- **GIVEN ENTRIES**
+ + + + + + +
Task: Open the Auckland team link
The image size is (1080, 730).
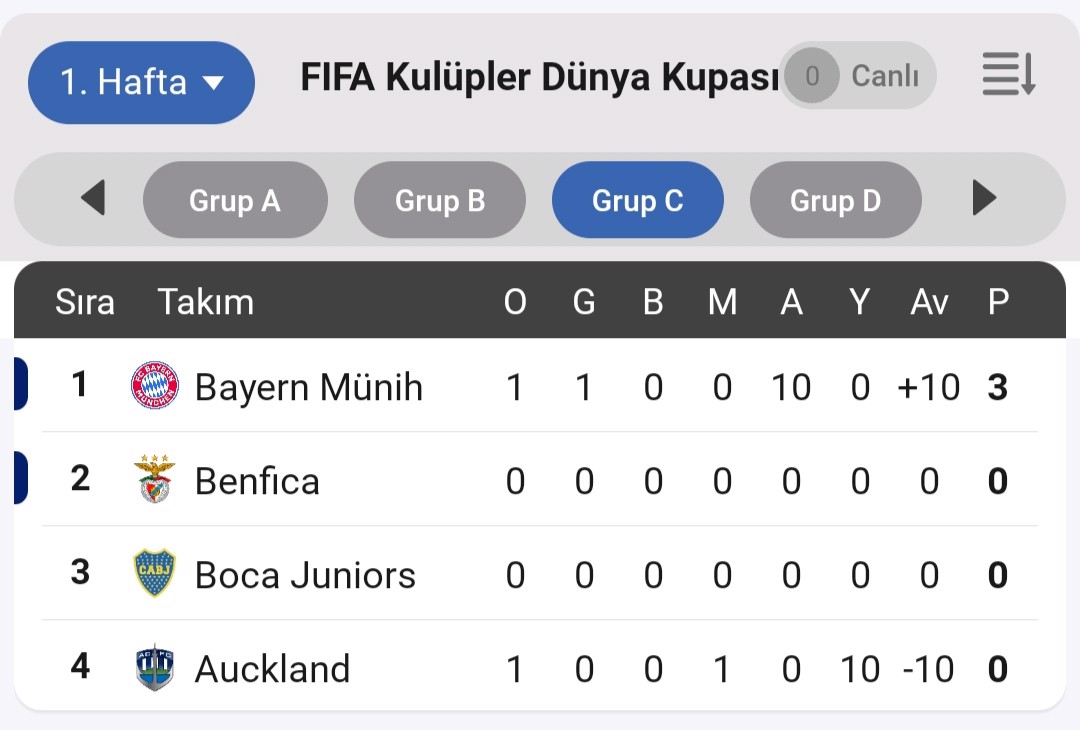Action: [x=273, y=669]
+ + + + + + +
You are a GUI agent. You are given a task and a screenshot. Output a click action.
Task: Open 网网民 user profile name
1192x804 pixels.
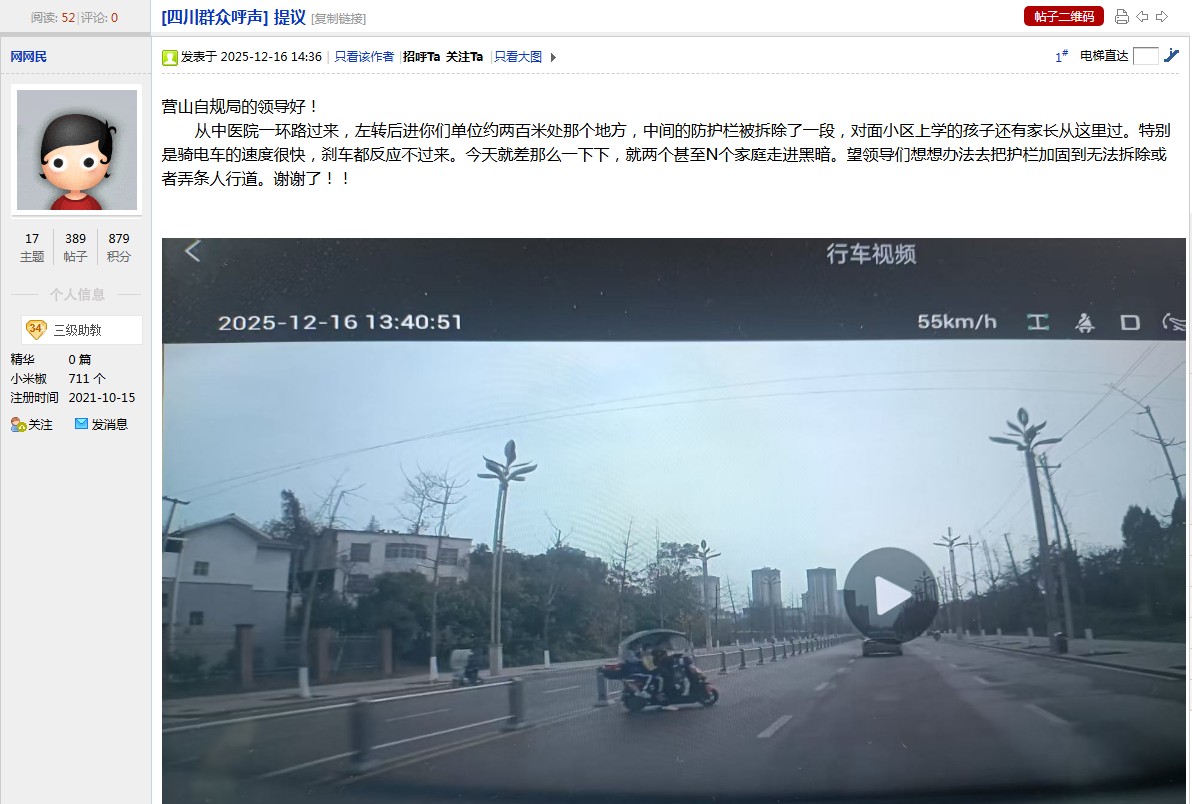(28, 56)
+ + + + + + +
- **WHAT TO DO**
Which lines hold the string "Open"? Copy all of them from the data above.

- **ANSWER BOX**
Task: Open the Auckland team link
Task: Open 网网民 user profile name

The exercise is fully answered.